– Bank będzie nadal wspierać firmę przy finansowaniu zadłużenia i oczekuje dalszej współpracy. Uważamy, że transakcja sprzedaży powinna przynieść korzyść dla lokalnego rynku kapitałowego poprzez zwiększenie liczby akcji Grupy Azoty w wolnym obrocie i jest kolejnym dowodem na atrakcyjność Polski dla inwestorów instytucjonalnych – przekonuje Grzegorz Zieliński, dyrektor regionalny EBOiR.
Dla analityków decyzja banku była zaskoczeniem, ale podchodzą do niej ze spokojem. – Trudno spekulować o przyczynach sprzedaży akcji przez EBOiR. Biorąc natomiast pod uwagę, po jakiej cenie bank kupował akcje Azotów kilka lat temu, wydaje się, że na tym zarobił – komentuje Łukasz Prokopiuk, analityk DM BOŚ.
EBOiR wszedł do Azotów w kwietniu 2013 r.

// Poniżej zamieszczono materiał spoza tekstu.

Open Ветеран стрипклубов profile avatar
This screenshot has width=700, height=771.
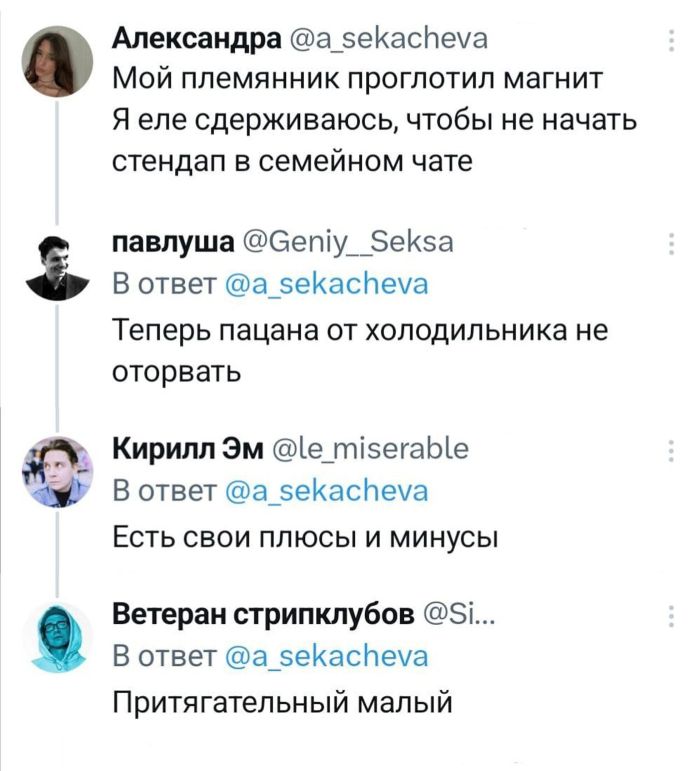(57, 636)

Przejął wtedy od Skarbu Państwa 5,75 proc. kapitału chemicznej grupy za 296,4 mln zł, płacąc po 52 zł za walor. Stało się to na fali łączenia tarnowskiej spółki z Zakładami Azotowymi Puławy, co miało uchronić chemiczną grupę przed przejęciem przez rosyjski Acron. EBOiR zobowiązał się wówczas do niesprzedawania akcji polskiej spółki przez 12 miesięcy oraz udzielił Skarbowi Państwa prawa pierwszeństwa nabycia akcji Azotów.
W nawozach będzie lepiej
Analitycy przewidują, że po środowym tąpnięciu kurs Azotów szybko się nie odbije. Jednak w dalszej perspektywie jest potencjał do wzrostu notowań. – Na rynku wciąż widzimy presję na ceny nawozów, co związane jest m.in. z uruchamianiem nowych mocy produkcyjnych. Ten trend dobiega jednak końca i przewiduję, że w latach 2018–2019 marże w segmencie nawozowym będą się już odbijać od dna – twierdzi Dominik Niszcz, analityk DM Raiffeisen. Zwraca też uwagę na dobrą koniunkturę na rynku tworzyw. – Dzięki dobrym wynikom Azotów w tym segmencie wreszcie widzimy pozytywne efekty dywersyfikacji działalności grupy. Jeśli Azoty wybudują instalację PDH, to ta dywersyfikacja zostanie wzmocniona – dodaje Niszcz.
Zarząd Azotów skłania się do powiększenia projektu budowy instalacji PDH (odwodornienia propanu) o linię produkującą polipropylen. Spółka mogłaby wytwarzać około 400 tys. ton polipropylenu rocznie. Analitycy DM BDM oszacowali, że powiększona inwestycja może pochłonąć 3,8 mld zł.
– O potencjalnym wydłużeniu łańcucha produktów instalacji PDH spółka informowała już wcześniej. Oceniamy ten ruch pozytywnie. Polipropylen jest jednym z dwóch, obok polietylenu, najczęściej stosowanych tworzyw sztucznych. Roczne tempo wzrostu popytu to 5–6 proc. – komentuje Krystian Brymora, analityk DM BDM.